MODOC: A Modular Interface for Flexible Interlinking of Text Retrieval and Text Generation Functions
Yingqiang Gao, Jhony Prada, Nianlong Gu, Jessica Lam, Richard H. R. Hahnloser
TL;DR
MODOC integrates retrieval and generation in a modular UI to enable trustworthy scientific writing with verifiable content. It comprises five modules and supports retrieval tasks (discovery, text alignment, keyphrase extraction) and generation tasks (citation and conclusion sentences), with explicit separation of truth-seeking and creative steps. The paper outlines structured workflows (Retrieve and Cite, Generate and Check) to promote ethical use and reduce confabulation. The platform aims to alleviate cognitive load while enabling real-time verification across millions of documents.
Abstract
Large Language Models (LLMs) produce eloquent texts but often the content they generate needs to be verified. Traditional information retrieval systems can assist with this task, but most systems have not been designed with LLM-generated queries in mind.
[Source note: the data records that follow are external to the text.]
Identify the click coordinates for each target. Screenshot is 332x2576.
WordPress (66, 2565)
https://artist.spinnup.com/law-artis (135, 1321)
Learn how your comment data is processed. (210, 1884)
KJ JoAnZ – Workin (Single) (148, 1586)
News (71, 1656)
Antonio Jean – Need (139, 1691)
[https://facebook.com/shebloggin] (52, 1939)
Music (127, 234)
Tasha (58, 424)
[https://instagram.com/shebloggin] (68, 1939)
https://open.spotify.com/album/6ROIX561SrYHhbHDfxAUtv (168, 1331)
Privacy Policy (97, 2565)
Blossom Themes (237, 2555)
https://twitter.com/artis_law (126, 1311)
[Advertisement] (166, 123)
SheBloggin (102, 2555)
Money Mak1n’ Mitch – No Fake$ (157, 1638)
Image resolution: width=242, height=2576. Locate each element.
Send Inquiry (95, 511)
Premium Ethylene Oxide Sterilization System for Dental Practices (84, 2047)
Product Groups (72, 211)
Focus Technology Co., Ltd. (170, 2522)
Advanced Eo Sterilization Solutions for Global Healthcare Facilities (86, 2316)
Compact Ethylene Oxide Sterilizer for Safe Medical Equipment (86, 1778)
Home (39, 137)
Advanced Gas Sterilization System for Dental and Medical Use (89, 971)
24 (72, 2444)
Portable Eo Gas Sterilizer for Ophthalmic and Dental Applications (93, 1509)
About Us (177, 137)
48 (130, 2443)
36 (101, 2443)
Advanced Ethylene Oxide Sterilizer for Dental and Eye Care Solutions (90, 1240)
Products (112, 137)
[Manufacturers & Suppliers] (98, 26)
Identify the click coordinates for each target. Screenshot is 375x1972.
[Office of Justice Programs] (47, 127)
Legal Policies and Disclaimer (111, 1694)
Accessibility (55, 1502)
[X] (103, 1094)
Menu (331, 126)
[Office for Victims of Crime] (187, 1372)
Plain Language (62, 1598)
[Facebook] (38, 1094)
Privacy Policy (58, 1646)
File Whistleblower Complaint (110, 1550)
As such, there is a compelling need for integrated systems that provide both retrieval and generation functionality within a single user interface. We present MODOC, a modular user interface that leverages the capabilities of LLMs and provides assistance with detecting their confabulations, promoting integrity in scientific writing. MODOC represents a significant step forward in scientific writing assistance. Its modular architecture supports flexible functions for retrieving information and for writing and generating text in a single, user-friendly interface.